By Danielle Ozbat
Christmas Mothers from past and present gathered at the historic Magnolia Grange museum house last Tuesday to announce Deborah Koller as this year’s Chesterfield-Colonial Heights Christmas Mother.
Koller – who holds a bachelor’s degree in biology, a master’s degree in microbiology and a doctorate in molecular genetics – has been with the Christmas Mother committee for four years and is honored to be chosen.
“It’s an honor, a little humbling [and] I just hope I can serve the organization well,” Koller said. “We sort of work as the interface … between the organization and the public, letting people know about us and how they can help.”
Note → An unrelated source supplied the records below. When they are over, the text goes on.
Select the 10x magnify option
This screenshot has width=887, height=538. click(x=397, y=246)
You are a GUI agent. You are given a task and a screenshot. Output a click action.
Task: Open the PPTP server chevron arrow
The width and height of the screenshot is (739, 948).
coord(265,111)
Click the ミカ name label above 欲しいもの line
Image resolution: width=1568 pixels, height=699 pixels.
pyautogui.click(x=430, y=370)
Linda King, current chairperson for the Christmas Mother committee and the 2011 Christmas Mother, said Koller will be a great representative to the community.
“Well, especially today, our new Christmas Mother looks the role, she looks beautiful,” King said. “We always try to select someone who has been on the committee for a while and [who] we know will be able to convey our mission and be a great representative to the community.”
The Chesterfield-Colonial Heights Christmas Mother program was started in 1972 by Lucy Corr – the superintendent of the Chesterfield County Welfare Department at the time – and there has been a Christmas Mother every year since 1979. The committee currently has 55 volunteers, and its mission is to help families and elders that are in need during the holiday season.
Though Dec. 25 may be Christmas to most people, for the Chesterfield-Colonial Heights Christmas Mother committee, it is the first two weeks of December, when they hand out gifts to families and the elderly in need. The committee begins purchasing items, such as toys, books, clothes, and gift certificates, in January, and the Christmas Mother is usually chosen in October.
Sarah Tatum, who has been the coordinator for the Christmas Mother program for 18 years and was last year’s Christmas Mother, talked about how it felt to give back to the community.
“There just [are] no words to describe how special that is,” Tatum said, “to know that on Christmas morning when you’re enjoying yourself with your family … that you’ve done something to make it possible for those that wouldn’t have Christmas otherwise.”
Koller shared that the program helped over 1,600 families last year and 1,300 families have registered for this year.
“It’s very rewarding,” Koller said of helping families in need, “I’ve been at the center a lot, and some of the families are just so grateful. They’re crying, we’re crying … it’s very rewarding and it’s nice to be able to give back.”